Following there will be a short discussion about performances and limitations of each product, based on the Operational Reviews of the last years. Validation of these products requires a great effort due to sparse availability of snow observation, especially, over extra-European areas. Therefore, new validation strategies were developed.
Matias Takala presents practical examples of how to use the H13 product (Snow Water Equivalent) will be presented using Jupyter notebook.

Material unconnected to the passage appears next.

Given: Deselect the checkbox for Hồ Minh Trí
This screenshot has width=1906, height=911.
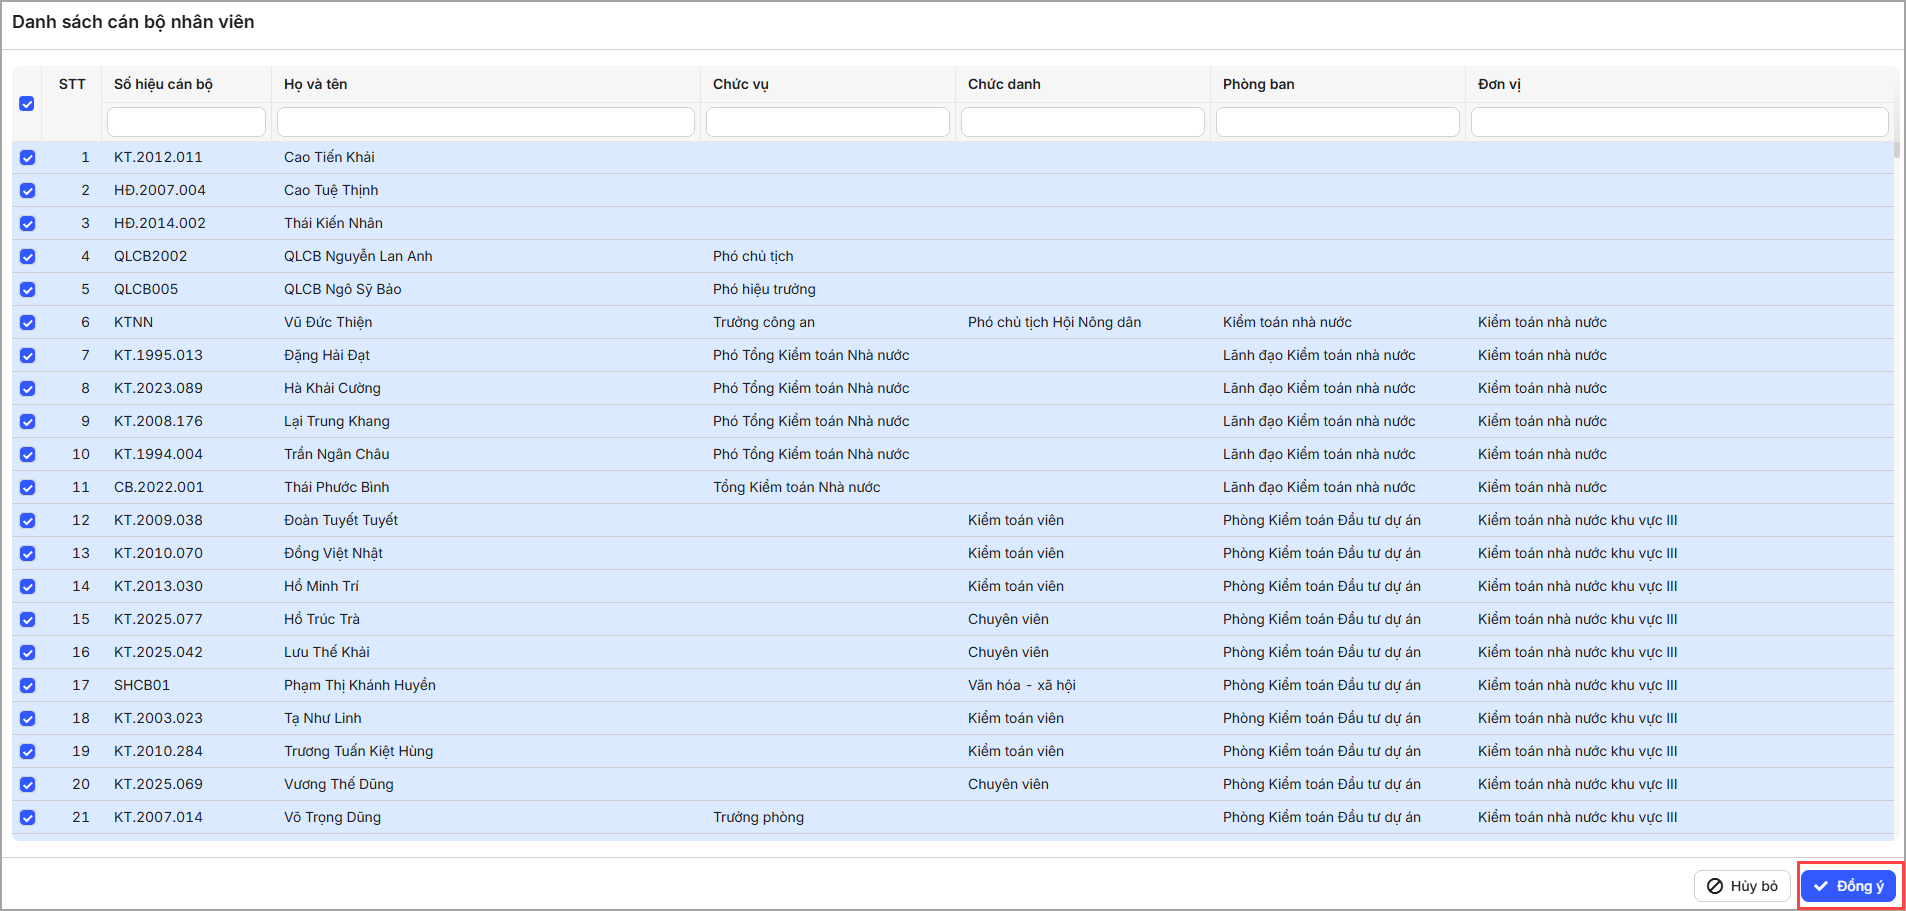Looking at the screenshot, I should tap(27, 586).
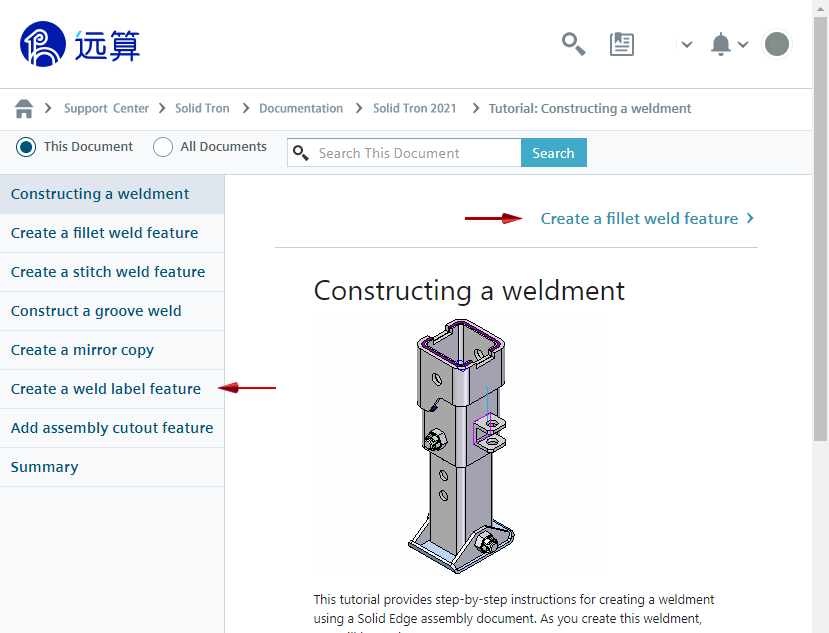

The Snow Water Equivalent (SWE) is a parameter that describes the water content of snow mass. If snow would melt in its place the SWE tells the depth of the resulting water layer. Spaceborne microwave radiometers are well suited for the detection of SWE. Even though the spatialresolution of radiometer data is rather coarse (tens of kilometres) a polar orbiting satellite can cover most of the globe in 24h period. Unlike optical instruments radiometer depends only on natural thermal radiation of objects and doesn’t require illumination from sun. In addition, radiometers are quite insensitive to weather phenomena. The EUMETSAT H SAF SWE products H13 and H65 are described in detail in this presentation. The products are merged products containing Finnish Meteorological Institute (FMI) contribution for flat lands and Turkish State Meteorological Service (TSMS) contribution for mountainous areas. Both products use Helsinki University of Technology (HUT) model as basis for the estimates. The FMI algorithm is a data assimilation algorithm combining ground-based snow depth measurements with spaceborne derived SWE estimates and the TSMS algorithm uses modified HUT model for mountains. The nominal resolution for H13 is 0.25° and for H65 25 km. Product H13 is provided for Europe in so called H-SAF area [25-75°N lat, 25°W-45°E long]. The upcoming product H65 will provided for Northern Hemisphere in EASE2 format. The products are validated against independent SWE snow course measurements.
In thissession, practical examples of how to use the H13 product will be presented using Jupyter notebook.